Dino’s days and evenings were not entirely worktimes. Frey knew how to relax over meals, and he taught his new music-mentor discreet relaxation-secrets (which had nothing to do with sex). Even his little wife Freya was losing some of her inferiority-tension and playing up to her two companions; she hoped that eventually she could once more be demonstrating, to Frey and to herself, her usefulness by doing the cooking and housework. But after most of a lifetime at that, Freya was for the moment content to be relieved by that excellent Neunbals—particularly since leisure brought ught her into more and more familiar contact with this admirable Minister Dino Trigg on whom Freya was developing something that resembled a crush.
During one or two days and nights per week, Dino was back aboard Sterbenräuber, to the delight and relief of Kolly whether she was working with him or abed with him. He had much to inspect, and the Kolly-body was the least of it. In the grinning breadth of the yacht, there was space for a high-energized rekamatic impulse to become hyper-energized by being pingponged back-and-forth from wingtip to wingtip; but a circular cycling for many-times-multiplied angular momentum would be far more effective. This they were achieving by a deployment of six roboats (petty-officered by Flaherty) in front of the yacht and behind it, making with the wingtips an eight-point pseudocircle; from a viewpoint of charge-acceleration, a true circle was achieved by putting a bit of english on each point-discharge. A cyclot
ronometer aboard this experimental yacht established the effectiveness of the technique: it raised a particle’s kinetic energy by r3 per cycle, and there seemed to be no end and indeed no taper-off to the increments.

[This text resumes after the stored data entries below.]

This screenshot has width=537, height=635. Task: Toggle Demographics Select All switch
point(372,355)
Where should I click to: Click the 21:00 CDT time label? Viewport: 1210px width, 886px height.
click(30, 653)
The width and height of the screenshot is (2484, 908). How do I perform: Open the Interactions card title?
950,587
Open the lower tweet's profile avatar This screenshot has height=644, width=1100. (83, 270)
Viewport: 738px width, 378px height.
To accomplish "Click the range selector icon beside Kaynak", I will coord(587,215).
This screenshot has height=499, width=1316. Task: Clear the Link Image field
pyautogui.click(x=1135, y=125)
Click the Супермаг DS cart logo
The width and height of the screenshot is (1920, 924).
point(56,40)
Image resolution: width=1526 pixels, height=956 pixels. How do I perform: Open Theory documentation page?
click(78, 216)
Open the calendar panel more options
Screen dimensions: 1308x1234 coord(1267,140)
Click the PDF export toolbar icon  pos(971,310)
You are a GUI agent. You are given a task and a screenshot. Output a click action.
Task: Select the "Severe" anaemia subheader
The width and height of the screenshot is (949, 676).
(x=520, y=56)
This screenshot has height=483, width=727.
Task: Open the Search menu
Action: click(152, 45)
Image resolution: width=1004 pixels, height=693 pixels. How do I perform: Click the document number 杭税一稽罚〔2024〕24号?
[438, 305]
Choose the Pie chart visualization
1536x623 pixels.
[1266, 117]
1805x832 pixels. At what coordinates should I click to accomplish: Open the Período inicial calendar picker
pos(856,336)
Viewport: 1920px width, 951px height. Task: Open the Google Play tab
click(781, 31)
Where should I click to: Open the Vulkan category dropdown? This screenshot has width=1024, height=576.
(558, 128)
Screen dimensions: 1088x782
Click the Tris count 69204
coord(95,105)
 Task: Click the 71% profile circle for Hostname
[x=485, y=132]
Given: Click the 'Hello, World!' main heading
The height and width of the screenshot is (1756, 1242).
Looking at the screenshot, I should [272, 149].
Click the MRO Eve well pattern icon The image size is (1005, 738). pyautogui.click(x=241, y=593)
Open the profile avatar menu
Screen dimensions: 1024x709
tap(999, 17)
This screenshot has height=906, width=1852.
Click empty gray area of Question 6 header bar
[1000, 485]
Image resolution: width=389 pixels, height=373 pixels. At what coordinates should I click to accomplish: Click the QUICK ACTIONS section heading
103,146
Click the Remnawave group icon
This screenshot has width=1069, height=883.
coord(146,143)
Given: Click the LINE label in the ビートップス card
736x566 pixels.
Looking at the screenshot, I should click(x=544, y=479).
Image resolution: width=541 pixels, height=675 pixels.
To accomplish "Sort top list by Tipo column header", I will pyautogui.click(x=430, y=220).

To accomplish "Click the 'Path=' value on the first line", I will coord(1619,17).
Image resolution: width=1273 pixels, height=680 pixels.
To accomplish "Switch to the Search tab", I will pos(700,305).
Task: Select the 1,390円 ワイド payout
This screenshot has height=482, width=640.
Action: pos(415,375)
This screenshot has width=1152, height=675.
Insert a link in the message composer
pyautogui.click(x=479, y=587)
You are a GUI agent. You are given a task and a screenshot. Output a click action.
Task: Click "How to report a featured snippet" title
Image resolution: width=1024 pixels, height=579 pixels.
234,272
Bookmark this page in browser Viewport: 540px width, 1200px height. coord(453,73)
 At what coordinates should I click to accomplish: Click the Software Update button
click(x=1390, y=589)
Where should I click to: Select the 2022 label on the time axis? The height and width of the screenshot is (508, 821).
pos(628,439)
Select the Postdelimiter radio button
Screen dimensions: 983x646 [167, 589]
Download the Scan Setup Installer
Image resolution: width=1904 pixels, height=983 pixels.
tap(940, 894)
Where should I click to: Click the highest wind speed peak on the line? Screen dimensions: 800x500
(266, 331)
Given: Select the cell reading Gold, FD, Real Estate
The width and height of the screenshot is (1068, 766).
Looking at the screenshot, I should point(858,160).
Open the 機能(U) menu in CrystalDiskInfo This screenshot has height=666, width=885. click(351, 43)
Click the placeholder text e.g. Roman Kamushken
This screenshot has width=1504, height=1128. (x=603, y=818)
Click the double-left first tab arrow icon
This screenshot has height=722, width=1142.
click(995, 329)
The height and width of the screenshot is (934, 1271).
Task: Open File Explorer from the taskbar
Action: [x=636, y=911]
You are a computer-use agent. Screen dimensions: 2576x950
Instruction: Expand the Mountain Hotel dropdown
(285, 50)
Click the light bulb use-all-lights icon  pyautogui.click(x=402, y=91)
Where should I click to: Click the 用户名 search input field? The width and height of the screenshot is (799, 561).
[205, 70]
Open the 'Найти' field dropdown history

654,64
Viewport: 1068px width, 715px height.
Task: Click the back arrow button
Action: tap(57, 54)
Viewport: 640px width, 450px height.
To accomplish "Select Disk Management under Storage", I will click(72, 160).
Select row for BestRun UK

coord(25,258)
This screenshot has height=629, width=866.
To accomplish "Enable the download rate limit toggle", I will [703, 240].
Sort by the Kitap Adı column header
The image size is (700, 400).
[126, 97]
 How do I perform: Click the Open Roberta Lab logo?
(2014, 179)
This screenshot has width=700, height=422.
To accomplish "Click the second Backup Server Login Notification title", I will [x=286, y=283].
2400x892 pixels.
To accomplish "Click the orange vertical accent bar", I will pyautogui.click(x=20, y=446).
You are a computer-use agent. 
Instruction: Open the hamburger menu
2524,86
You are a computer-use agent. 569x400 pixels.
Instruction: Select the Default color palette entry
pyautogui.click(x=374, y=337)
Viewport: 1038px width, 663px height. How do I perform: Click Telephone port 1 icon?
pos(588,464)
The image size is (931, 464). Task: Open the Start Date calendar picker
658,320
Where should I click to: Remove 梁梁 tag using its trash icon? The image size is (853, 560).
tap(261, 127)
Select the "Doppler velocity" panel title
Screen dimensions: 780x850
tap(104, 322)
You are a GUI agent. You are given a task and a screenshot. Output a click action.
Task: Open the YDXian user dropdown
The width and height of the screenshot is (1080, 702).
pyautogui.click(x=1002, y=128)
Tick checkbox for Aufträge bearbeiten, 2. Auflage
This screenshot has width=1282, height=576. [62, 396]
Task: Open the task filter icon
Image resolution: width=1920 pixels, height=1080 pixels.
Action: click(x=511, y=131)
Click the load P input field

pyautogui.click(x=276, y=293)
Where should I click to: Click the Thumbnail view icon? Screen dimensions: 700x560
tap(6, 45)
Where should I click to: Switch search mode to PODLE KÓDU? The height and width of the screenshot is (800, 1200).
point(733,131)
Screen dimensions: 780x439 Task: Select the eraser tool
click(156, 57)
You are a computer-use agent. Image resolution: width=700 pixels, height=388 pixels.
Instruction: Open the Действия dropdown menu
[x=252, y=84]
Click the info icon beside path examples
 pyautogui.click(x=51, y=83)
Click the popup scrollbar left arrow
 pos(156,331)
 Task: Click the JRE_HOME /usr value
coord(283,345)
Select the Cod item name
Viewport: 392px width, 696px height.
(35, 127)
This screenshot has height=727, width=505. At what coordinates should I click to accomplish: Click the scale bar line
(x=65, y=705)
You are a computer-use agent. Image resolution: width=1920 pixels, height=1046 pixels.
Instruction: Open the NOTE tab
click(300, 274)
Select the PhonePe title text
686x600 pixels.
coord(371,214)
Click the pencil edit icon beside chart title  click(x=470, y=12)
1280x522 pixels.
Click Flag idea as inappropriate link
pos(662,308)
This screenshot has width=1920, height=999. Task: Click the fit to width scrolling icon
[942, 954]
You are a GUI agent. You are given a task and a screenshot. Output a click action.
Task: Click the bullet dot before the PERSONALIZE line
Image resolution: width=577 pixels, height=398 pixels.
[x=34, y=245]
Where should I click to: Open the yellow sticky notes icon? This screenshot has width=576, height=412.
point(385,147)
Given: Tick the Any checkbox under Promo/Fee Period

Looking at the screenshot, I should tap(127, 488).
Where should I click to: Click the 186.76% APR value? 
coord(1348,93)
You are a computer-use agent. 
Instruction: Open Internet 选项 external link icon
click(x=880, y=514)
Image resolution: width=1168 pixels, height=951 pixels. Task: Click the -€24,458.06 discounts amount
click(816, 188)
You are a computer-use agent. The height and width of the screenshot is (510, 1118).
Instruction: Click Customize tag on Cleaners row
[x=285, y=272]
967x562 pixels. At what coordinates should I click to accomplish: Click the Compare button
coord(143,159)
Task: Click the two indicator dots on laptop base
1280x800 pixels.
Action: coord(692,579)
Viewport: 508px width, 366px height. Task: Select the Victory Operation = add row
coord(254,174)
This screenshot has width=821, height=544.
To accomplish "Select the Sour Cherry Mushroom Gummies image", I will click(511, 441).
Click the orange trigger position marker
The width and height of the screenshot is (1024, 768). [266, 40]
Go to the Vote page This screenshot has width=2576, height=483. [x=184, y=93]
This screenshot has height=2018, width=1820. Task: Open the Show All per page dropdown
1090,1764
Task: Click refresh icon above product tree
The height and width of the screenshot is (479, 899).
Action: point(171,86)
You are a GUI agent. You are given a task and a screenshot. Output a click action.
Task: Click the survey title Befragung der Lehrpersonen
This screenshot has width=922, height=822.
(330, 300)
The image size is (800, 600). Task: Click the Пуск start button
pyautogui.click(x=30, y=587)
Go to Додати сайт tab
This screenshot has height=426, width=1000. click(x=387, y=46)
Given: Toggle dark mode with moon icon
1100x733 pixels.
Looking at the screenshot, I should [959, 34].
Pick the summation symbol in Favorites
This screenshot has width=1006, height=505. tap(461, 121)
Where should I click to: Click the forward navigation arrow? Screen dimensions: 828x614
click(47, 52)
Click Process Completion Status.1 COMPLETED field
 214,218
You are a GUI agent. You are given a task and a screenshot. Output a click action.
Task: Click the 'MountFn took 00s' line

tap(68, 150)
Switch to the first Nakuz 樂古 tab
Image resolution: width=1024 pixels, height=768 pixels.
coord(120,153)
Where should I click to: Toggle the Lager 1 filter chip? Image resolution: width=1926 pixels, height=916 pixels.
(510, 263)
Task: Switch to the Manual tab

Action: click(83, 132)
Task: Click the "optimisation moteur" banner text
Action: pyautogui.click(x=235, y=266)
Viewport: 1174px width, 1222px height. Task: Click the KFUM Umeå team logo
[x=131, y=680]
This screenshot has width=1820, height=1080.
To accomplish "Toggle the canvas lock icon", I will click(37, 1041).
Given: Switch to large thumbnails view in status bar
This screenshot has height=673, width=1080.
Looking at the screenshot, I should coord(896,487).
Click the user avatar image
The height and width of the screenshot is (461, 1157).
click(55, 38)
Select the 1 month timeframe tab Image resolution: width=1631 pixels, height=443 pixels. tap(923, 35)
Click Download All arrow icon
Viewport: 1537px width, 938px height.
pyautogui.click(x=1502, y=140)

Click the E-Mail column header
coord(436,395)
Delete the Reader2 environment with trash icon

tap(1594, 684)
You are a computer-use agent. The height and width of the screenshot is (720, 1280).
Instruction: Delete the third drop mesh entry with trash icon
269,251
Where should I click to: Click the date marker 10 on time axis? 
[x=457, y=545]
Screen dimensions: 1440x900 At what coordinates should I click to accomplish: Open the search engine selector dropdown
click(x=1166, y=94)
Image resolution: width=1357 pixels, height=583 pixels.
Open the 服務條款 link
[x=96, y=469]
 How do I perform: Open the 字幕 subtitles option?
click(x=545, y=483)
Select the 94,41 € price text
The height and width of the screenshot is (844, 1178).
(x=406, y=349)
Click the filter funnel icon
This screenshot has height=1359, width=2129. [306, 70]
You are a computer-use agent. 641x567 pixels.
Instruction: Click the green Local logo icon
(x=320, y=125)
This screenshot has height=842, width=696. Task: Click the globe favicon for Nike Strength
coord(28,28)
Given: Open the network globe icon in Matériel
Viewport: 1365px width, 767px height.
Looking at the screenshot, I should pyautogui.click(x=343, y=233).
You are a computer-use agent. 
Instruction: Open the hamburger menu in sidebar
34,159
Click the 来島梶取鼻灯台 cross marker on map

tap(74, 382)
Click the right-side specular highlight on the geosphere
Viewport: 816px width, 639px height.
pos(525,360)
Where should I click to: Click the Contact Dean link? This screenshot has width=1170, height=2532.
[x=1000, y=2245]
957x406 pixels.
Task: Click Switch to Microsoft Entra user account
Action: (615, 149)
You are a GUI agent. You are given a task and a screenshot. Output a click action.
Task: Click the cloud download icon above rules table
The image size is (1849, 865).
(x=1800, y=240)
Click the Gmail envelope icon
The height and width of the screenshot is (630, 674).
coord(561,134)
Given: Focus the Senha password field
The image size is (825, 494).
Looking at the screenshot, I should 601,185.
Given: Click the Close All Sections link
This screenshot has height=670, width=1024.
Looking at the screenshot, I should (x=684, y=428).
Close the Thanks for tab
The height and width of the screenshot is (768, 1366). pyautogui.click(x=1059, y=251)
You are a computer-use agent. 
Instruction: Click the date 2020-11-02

There was, of course, no truly equivalent substitute test for the real McCoy: bombarding primitive galactic if-nodes two billion years old. And Dino didn’t want to do test-partials on the archaically consolidated Magellanic Cloud, for fear of throwing something out of balance. Luckily, analogous approaches were conceivable. Far out on the periphery of the Greater Cloud, and two billion years deep in backtime, he found the start of a star which, millions of years later, had been gravitationally overwhelmed by a neighboring and slightly older star; so remote were these stars from his centers of intended action, that he felt he could safely play around with them. Downtiming Sterbenräuber (which Flaherty had well coached), with its roboat-satellites, to the spacetime locus of the later-unfortunate star, he surrounded it equatorially with his one-ship six-roboat task force, thrust the cyclotron into action, and (when the meter showed an adequate energy level) sprayed the star’s if-nodes with the yacht’s energy cannon. When he then downtimed a billion years, he found the sprayed star still alive and growing, while of the cannibal star there lingered no trace.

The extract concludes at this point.